(Screenshot grounding data)
══════

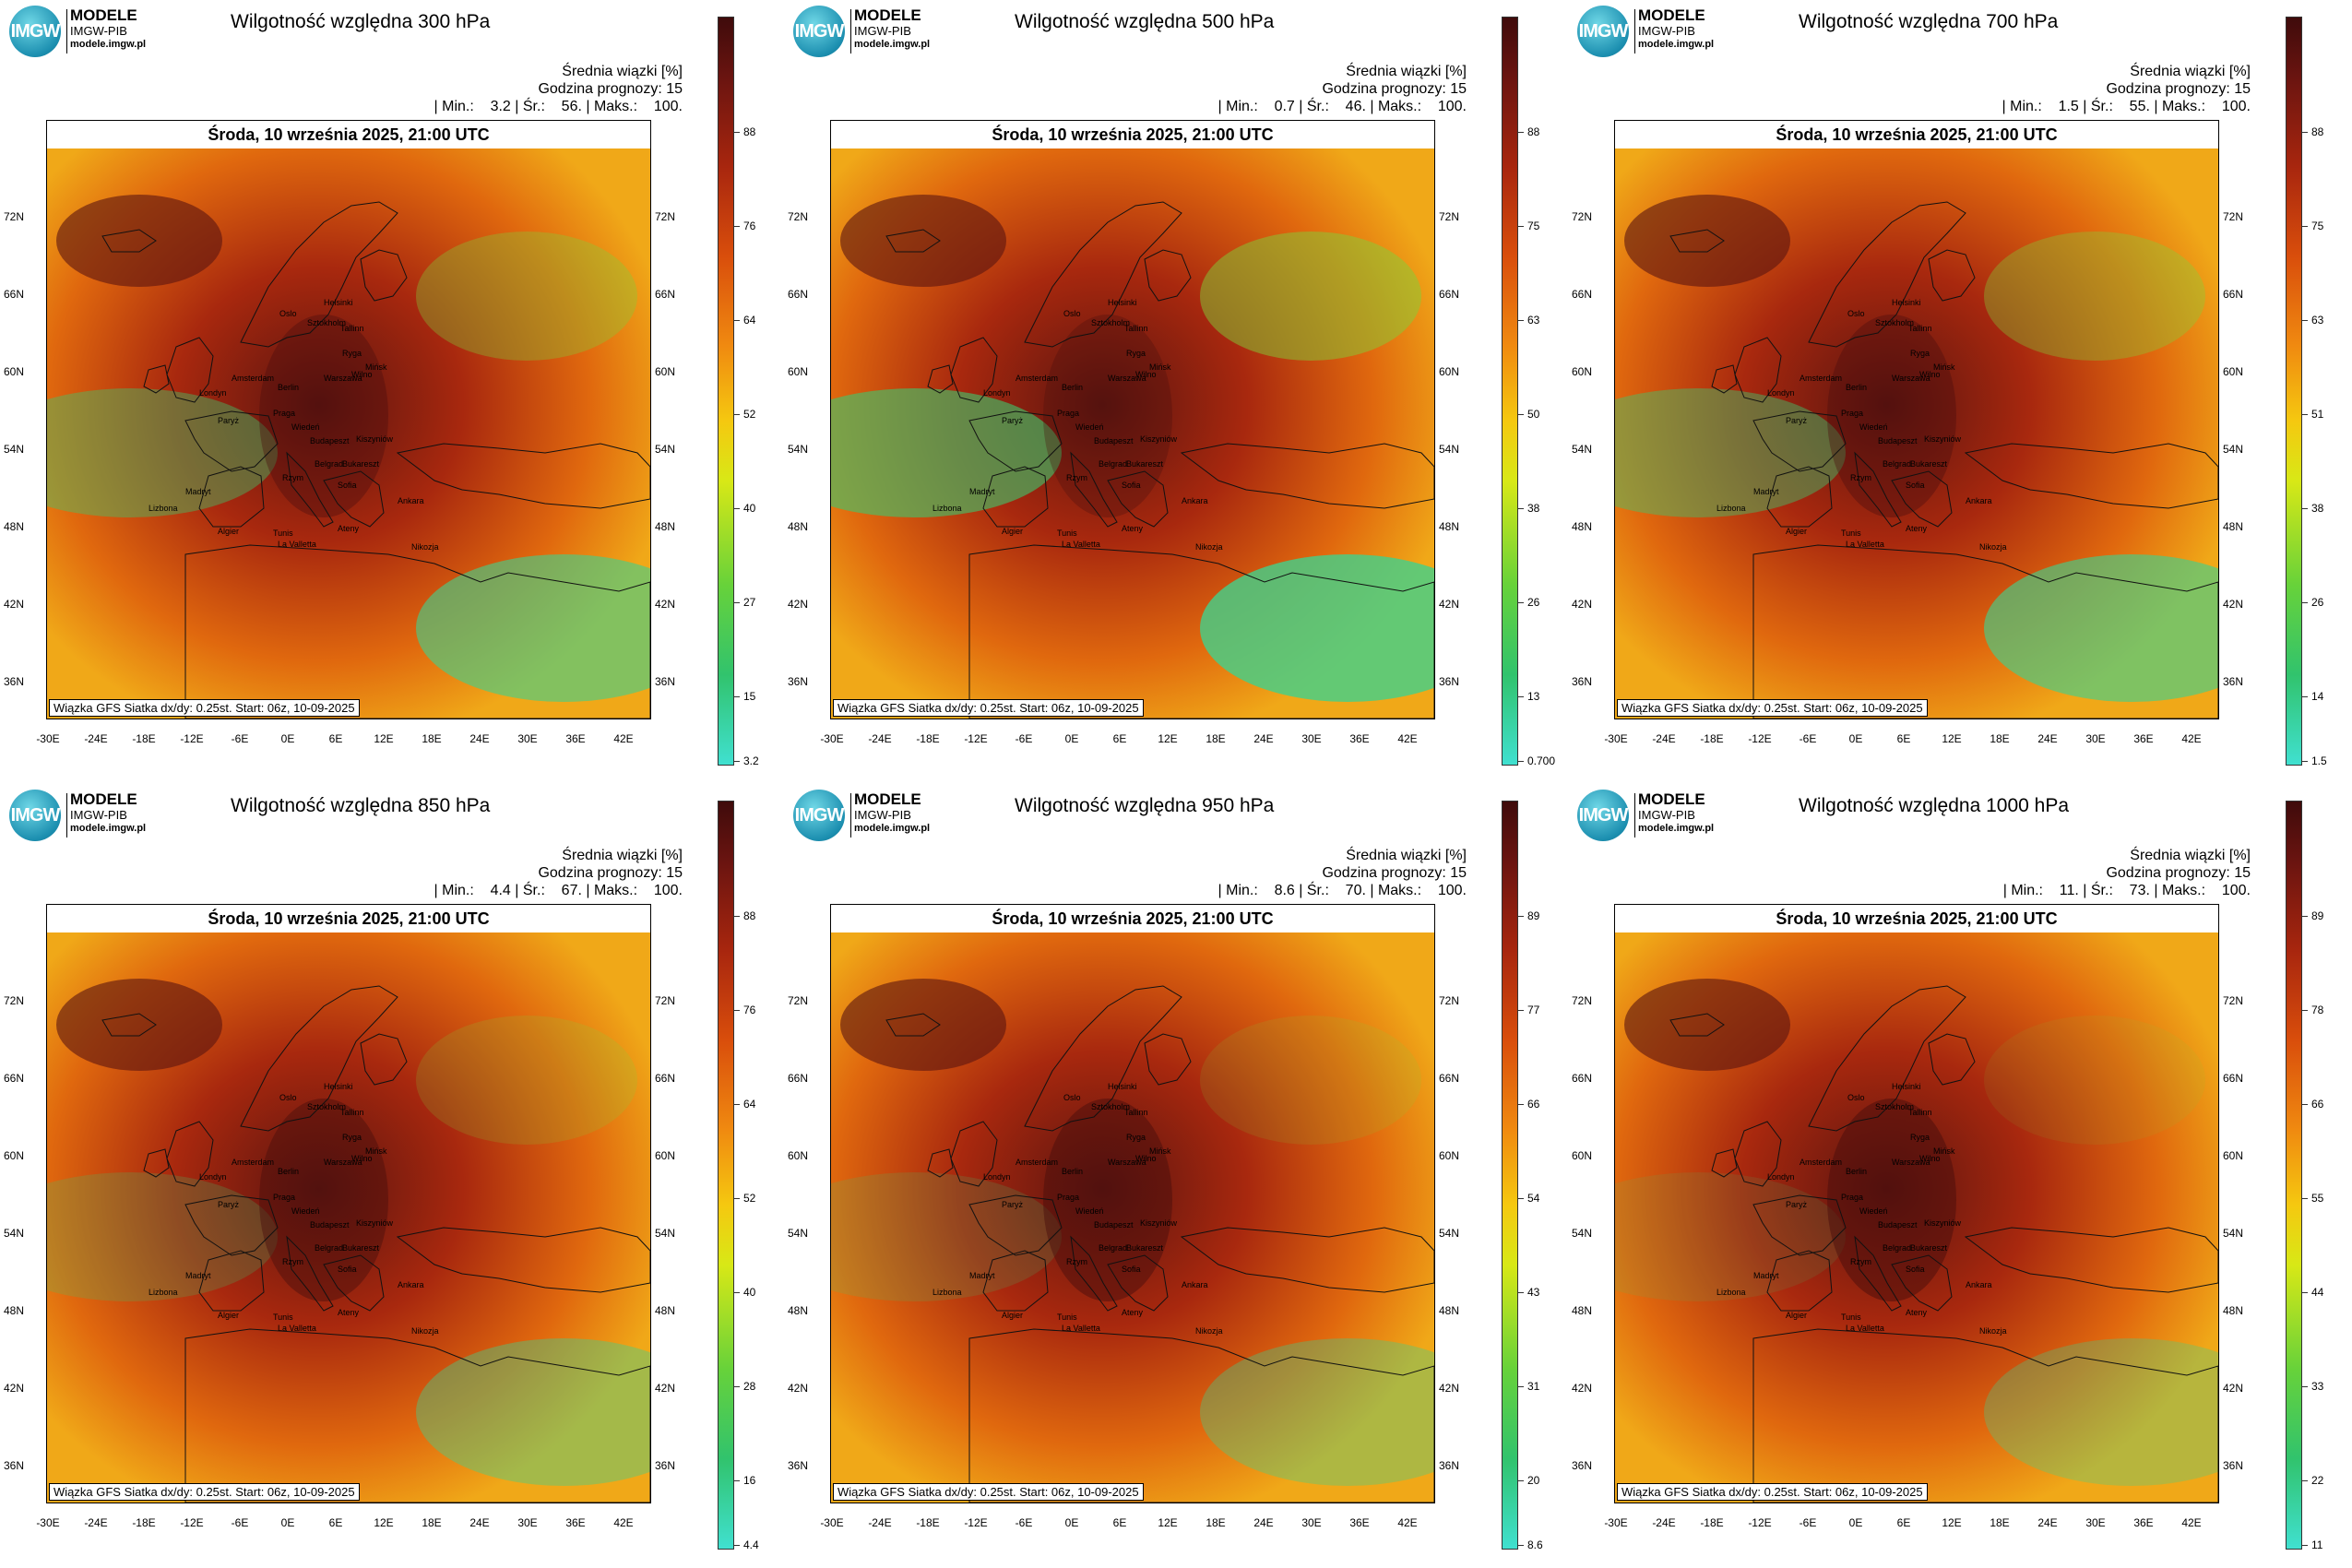 The image size is (2352, 1568). I want to click on logo-text: MODELE IMGW-PIB modele.imgw.pl, so click(1689, 814).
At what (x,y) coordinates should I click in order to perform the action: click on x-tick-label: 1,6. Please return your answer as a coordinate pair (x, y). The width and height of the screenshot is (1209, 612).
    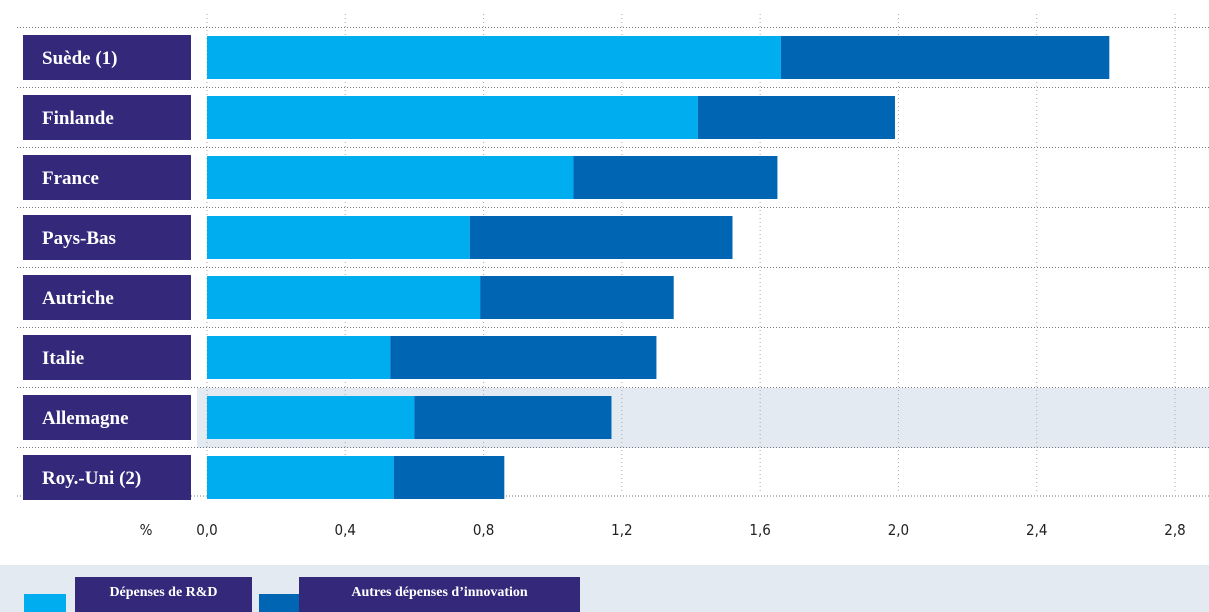
    Looking at the image, I should click on (760, 530).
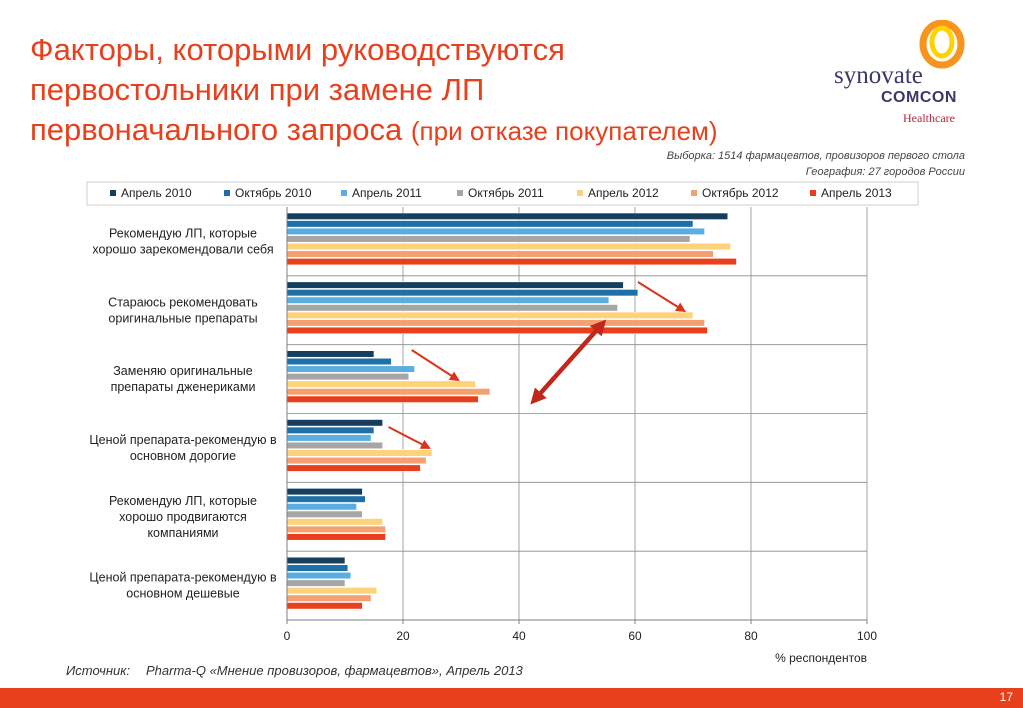 The height and width of the screenshot is (708, 1023). Describe the element at coordinates (867, 636) in the screenshot. I see `x-tick-label-100: 100` at that location.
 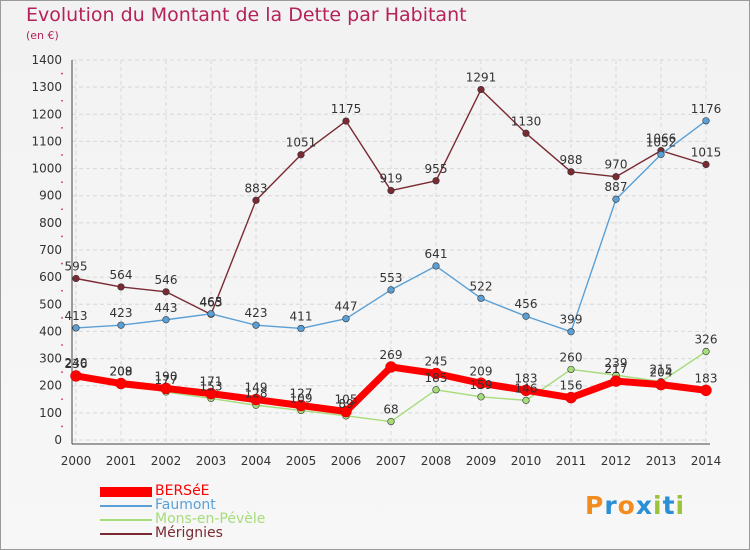 What do you see at coordinates (392, 278) in the screenshot?
I see `data-label-1: 553` at bounding box center [392, 278].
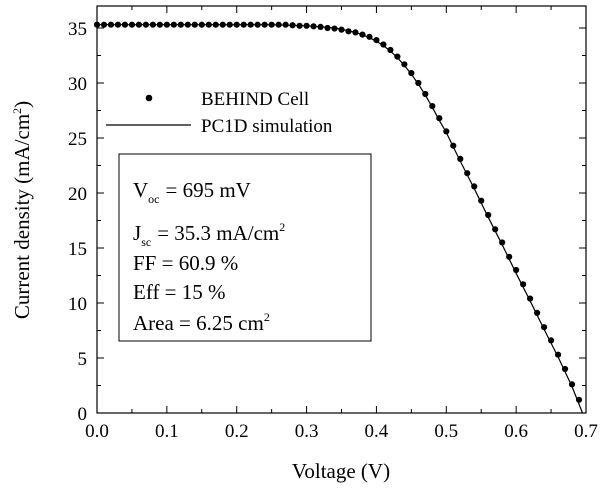 The image size is (615, 490). I want to click on x-axis-title: Voltage (V), so click(341, 471).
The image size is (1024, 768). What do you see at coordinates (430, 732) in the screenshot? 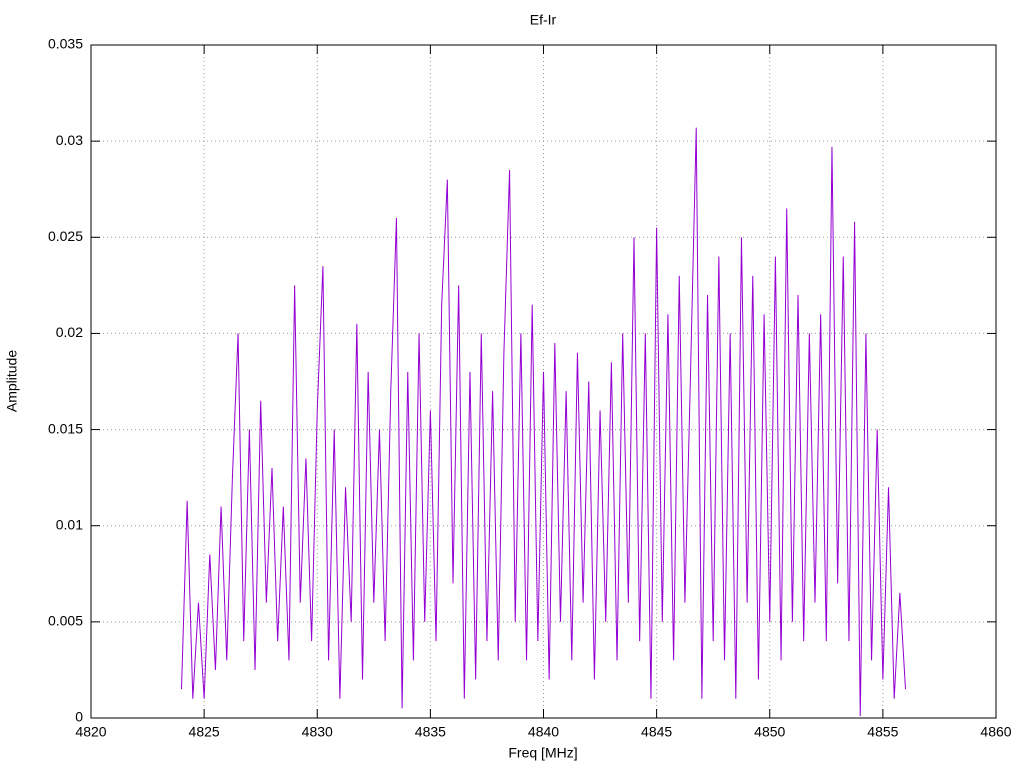
I see `x-tick-label: 4835` at bounding box center [430, 732].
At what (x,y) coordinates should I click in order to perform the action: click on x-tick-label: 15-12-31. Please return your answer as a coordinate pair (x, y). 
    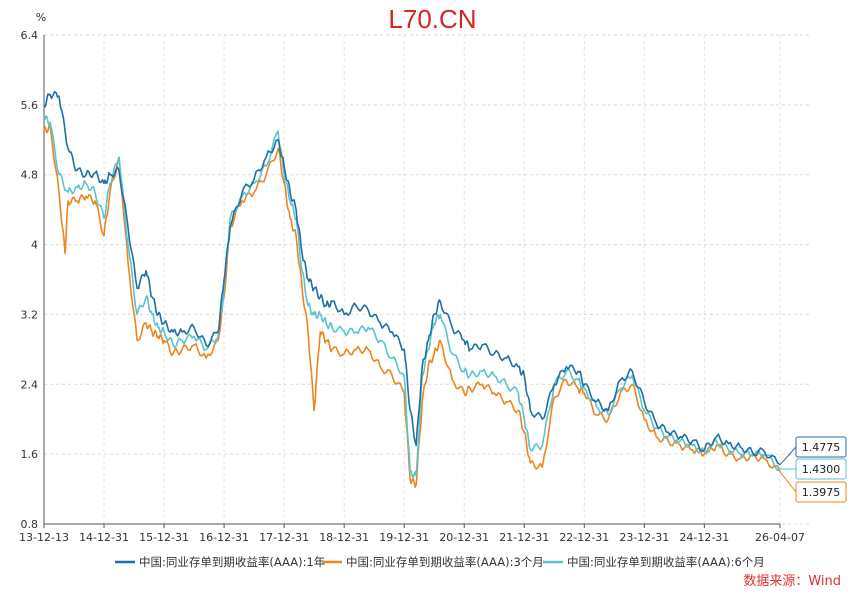
    Looking at the image, I should click on (164, 538).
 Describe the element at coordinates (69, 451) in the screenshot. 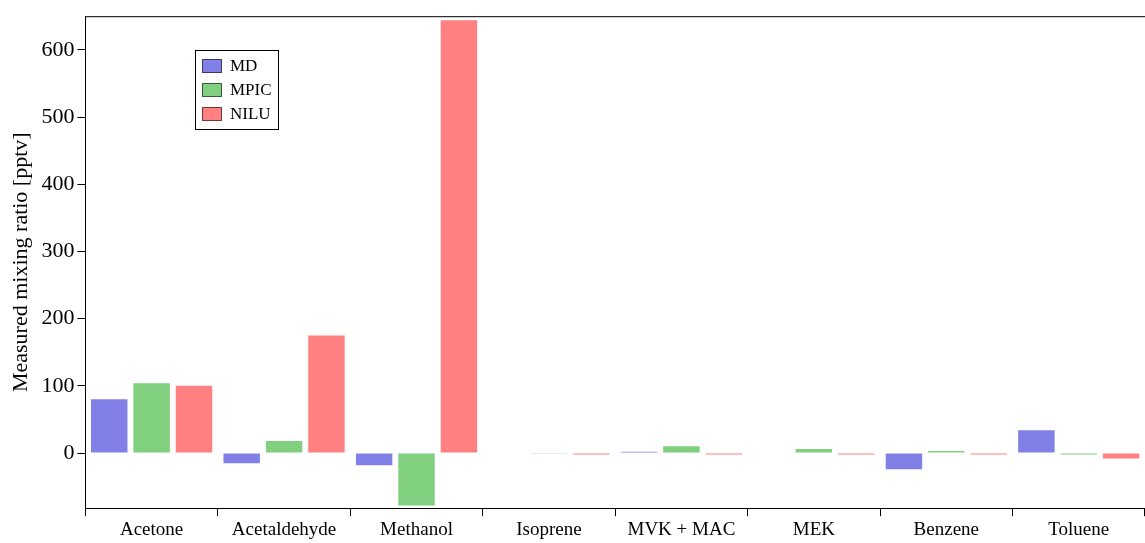

I see `y-tick-label: 0` at that location.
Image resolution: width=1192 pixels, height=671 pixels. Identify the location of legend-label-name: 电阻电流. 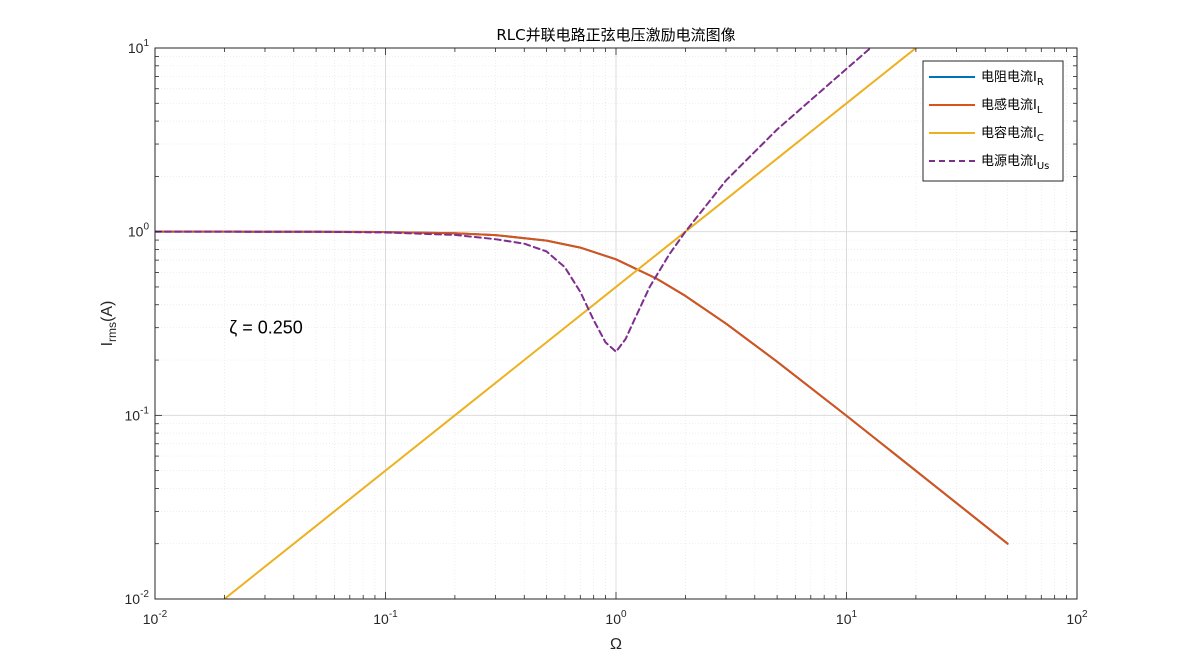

══════

Reproduce every one of the rows above word for word, omitting the pictures.

 The image size is (2352, 1568). I want to click on logo-text: MODELE IMGW-PIB modele.imgw.pl, so click(1689, 814).
At what (x,y) coordinates should I click in order to perform the action: click on x-tick-label: 1,6. Please return your answer as a coordinate pair (x, y). The width and height of the screenshot is (1209, 612).
    Looking at the image, I should click on (760, 530).
 The height and width of the screenshot is (708, 1023). Describe the element at coordinates (867, 636) in the screenshot. I see `x-tick-label-100: 100` at that location.
  What do you see at coordinates (392, 278) in the screenshot?
I see `data-label-1: 553` at bounding box center [392, 278].
 The image size is (615, 490). I want to click on x-axis-title: Voltage (V), so click(341, 471).
The image size is (1024, 768). What do you see at coordinates (430, 732) in the screenshot? 
I see `x-tick-label: 4835` at bounding box center [430, 732].
At what (x,y) coordinates should I click in order to perform the action: click on x-tick-label: 15-12-31. Please return your answer as a coordinate pair (x, y). 
    Looking at the image, I should click on (164, 538).
 Describe the element at coordinates (69, 451) in the screenshot. 

I see `y-tick-label: 0` at that location.
Image resolution: width=1192 pixels, height=671 pixels. Identify the location of legend-label-name: 电阻电流. 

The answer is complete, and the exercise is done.